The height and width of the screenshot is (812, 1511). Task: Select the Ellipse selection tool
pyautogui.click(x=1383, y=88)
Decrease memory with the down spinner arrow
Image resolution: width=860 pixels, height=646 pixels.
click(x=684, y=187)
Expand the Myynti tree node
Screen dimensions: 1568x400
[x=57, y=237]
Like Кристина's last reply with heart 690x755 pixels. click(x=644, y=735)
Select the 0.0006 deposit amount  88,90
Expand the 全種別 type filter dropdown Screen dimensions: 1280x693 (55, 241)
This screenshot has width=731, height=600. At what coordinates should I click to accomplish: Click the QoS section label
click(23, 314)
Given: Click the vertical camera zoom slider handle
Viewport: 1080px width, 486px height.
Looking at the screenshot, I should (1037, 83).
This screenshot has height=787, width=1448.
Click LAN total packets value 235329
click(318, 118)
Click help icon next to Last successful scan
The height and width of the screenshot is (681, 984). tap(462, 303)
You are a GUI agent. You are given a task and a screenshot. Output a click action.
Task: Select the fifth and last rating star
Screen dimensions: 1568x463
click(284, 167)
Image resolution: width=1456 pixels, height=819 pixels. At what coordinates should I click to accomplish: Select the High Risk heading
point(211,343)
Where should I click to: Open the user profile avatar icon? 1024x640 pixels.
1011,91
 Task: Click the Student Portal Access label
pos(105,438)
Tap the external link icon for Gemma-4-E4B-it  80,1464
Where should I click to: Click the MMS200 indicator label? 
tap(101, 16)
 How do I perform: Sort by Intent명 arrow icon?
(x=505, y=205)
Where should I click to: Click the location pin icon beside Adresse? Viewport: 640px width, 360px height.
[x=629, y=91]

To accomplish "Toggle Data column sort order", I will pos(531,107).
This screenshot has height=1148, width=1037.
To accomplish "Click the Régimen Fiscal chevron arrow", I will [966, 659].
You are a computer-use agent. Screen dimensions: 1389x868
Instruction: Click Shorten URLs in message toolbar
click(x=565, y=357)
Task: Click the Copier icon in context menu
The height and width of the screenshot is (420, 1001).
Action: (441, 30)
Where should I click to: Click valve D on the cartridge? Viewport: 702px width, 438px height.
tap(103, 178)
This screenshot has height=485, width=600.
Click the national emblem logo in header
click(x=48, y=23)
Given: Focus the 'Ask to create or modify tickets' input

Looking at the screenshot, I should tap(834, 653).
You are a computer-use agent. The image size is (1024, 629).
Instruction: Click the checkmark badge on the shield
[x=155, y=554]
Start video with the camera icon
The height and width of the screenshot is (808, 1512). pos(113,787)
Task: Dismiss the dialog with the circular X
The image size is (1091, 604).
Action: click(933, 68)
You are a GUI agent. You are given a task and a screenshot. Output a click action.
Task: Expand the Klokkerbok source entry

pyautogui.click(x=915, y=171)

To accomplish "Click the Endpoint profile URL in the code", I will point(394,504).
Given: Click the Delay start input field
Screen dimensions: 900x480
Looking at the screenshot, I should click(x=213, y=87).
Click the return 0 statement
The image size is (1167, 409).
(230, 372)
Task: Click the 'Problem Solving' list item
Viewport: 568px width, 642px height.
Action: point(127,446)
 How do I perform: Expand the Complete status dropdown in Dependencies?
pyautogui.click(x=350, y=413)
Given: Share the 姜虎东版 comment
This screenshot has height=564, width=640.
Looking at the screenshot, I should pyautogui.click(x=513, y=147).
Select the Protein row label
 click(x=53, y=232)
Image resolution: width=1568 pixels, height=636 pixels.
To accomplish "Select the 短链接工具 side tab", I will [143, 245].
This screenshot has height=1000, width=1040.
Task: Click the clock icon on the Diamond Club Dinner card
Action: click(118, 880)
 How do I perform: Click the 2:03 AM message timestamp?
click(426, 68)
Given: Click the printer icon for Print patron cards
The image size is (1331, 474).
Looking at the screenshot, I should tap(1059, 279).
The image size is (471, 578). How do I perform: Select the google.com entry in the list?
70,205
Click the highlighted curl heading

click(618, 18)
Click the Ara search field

• • • • •

Word for word, write out the entire listing once more.

The height and width of the screenshot is (812, 1511). Task: Select the Ellipse selection tool
pyautogui.click(x=1383, y=88)
Decrease memory with the down spinner arrow
Image resolution: width=860 pixels, height=646 pixels.
click(x=684, y=187)
Expand the Myynti tree node
Screen dimensions: 1568x400
[x=57, y=237]
Like Кристина's last reply with heart 690x755 pixels. click(x=644, y=735)
Select the 0.0006 deposit amount  88,90
Expand the 全種別 type filter dropdown Screen dimensions: 1280x693 (55, 241)
This screenshot has width=731, height=600. At what coordinates should I click to accomplish: Click the QoS section label
click(23, 314)
Given: Click the vertical camera zoom slider handle
Viewport: 1080px width, 486px height.
Looking at the screenshot, I should (1037, 83).
This screenshot has height=787, width=1448.
Click LAN total packets value 235329
click(318, 118)
Click help icon next to Last successful scan
The height and width of the screenshot is (681, 984). tap(462, 303)
You are a GUI agent. You are given a task and a screenshot. Output a click action.
Task: Select the fifth and last rating star
Screen dimensions: 1568x463
click(284, 167)
Image resolution: width=1456 pixels, height=819 pixels. At what coordinates should I click to accomplish: Select the High Risk heading
point(211,343)
Where should I click to: Open the user profile avatar icon? 1024x640 pixels.
1011,91
 Task: Click the Student Portal Access label
pos(105,438)
Tap the external link icon for Gemma-4-E4B-it  80,1464
Where should I click to: Click the MMS200 indicator label? 
tap(101, 16)
 How do I perform: Sort by Intent명 arrow icon?
(x=505, y=205)
Where should I click to: Click the location pin icon beside Adresse? Viewport: 640px width, 360px height.
[x=629, y=91]

To accomplish "Toggle Data column sort order", I will pos(531,107).
This screenshot has height=1148, width=1037.
To accomplish "Click the Régimen Fiscal chevron arrow", I will [966, 659].
You are a computer-use agent. Screen dimensions: 1389x868
Instruction: Click Shorten URLs in message toolbar
click(x=565, y=357)
Task: Click the Copier icon in context menu
The height and width of the screenshot is (420, 1001).
Action: (441, 30)
Where should I click to: Click valve D on the cartridge? Viewport: 702px width, 438px height.
tap(103, 178)
This screenshot has height=485, width=600.
Click the national emblem logo in header
click(x=48, y=23)
Given: Focus the 'Ask to create or modify tickets' input

Looking at the screenshot, I should tap(834, 653).
You are a computer-use agent. The image size is (1024, 629).
Instruction: Click the checkmark badge on the shield
[x=155, y=554]
Start video with the camera icon
The height and width of the screenshot is (808, 1512). pos(113,787)
Task: Dismiss the dialog with the circular X
The image size is (1091, 604).
Action: click(933, 68)
You are a GUI agent. You are given a task and a screenshot. Output a click action.
Task: Expand the Klokkerbok source entry

pyautogui.click(x=915, y=171)

To accomplish "Click the Endpoint profile URL in the code", I will point(394,504).
Given: Click the Delay start input field
Screen dimensions: 900x480
Looking at the screenshot, I should click(x=213, y=87).
Click the return 0 statement
The image size is (1167, 409).
(230, 372)
Task: Click the 'Problem Solving' list item
Viewport: 568px width, 642px height.
Action: point(127,446)
 How do I perform: Expand the Complete status dropdown in Dependencies?
pyautogui.click(x=350, y=413)
Given: Share the 姜虎东版 comment
This screenshot has height=564, width=640.
Looking at the screenshot, I should pyautogui.click(x=513, y=147).
Select the Protein row label
 click(x=53, y=232)
Image resolution: width=1568 pixels, height=636 pixels.
To accomplish "Select the 短链接工具 side tab", I will [143, 245].
This screenshot has height=1000, width=1040.
Task: Click the clock icon on the Diamond Club Dinner card
Action: click(118, 880)
 How do I perform: Click the 2:03 AM message timestamp?
click(426, 68)
Given: Click the printer icon for Print patron cards
The image size is (1331, 474).
Looking at the screenshot, I should tap(1059, 279).
The image size is (471, 578). How do I perform: Select the google.com entry in the list?
70,205
Click the highlighted curl heading

click(618, 18)
Click the Ara search field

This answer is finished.